Uma amostra de água extraída do lago Mercer.John Priscu

Quando o material extraído chegar aos EUA, a equipe espera analisar o DNA das amostras, que dirá se há animais além de micróbios dentro do lago. A equipe também tentará criar micróbios antárticos em laboratório. “Nossos dados servirão para projetar experimentos que possam estudar os oceanos das luas das regiões mais externas do Sistema Solar e averiguar se houve uma segunda origem da vida”, ressalta Priscu.

Viver semanas em um acampamento perdido a 600 quilómetros do Polo Sul “é o sonho de um cientista, cada dia é uma festa e cada refeição um banquete”, diz este microbiologista da Universidade de Montana. Alguém bebeu água do Mercer? “Ficamos tentados, mas as amostras são valiosas demais”, diz.

A Antártida abriga 90% de todo o gelo da Terra e 70% da água doce.
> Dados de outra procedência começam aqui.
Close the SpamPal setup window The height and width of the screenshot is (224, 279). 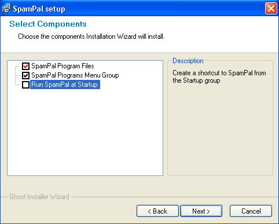tap(271, 9)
O ritmo do degelo do continente triplicou em três décadas. Se derretesse completamente, o nível do mar subiria 60 metros, o suficiente para cobrir uma extensão de terra superior a toda a União Europeia.

Entender o sistema hidrológico escondido sob o gelo do continente é crucial para prever os efeitos da mudança climática. A expedição norte-americana, que custou 5,2 milhões de dólares (cerca de 19,5 milhões de reais), usou técnicas para reduzir ao mínimo a entrada de água de fora do lago e usou radiação ultravioleta para matar micróbios da superfície presentes no equipamento de perfuração. Este é o segundo lago ao qual a equipe teve acesso depois de ter alcançado em 2013 o Whilans, que fica nas proximidades, onde também encontrou abundante vida microbiana.

A água do Vostok é renovada em escalas temporais de dezenas de milhares de anos, enquanto no Mercer isso acontece na ordem de décadas. Este segundo lago recebe duas correntes de água doce, a maior delas chega do oeste do continente e a outra do leste. Pensa-se que o lago desagua no mar de Ross, no sul do continente, razão pela qual é uma peça fundamental para a compreensão de como a desconhecida e invisível rede de lagos sob o gelo antártico contribui para o equilíbrio da água nos oceanos. Este tipo de expedição “muda nossa concepção do quinto maior continente. Não podemos continuar a vê-lo como um enorme e inofensivo bloco de gelo. Em vez disso, vemos que sob o gelo está a maior área úmida da Terra que desempenha um papel global”, ressalta Priscu.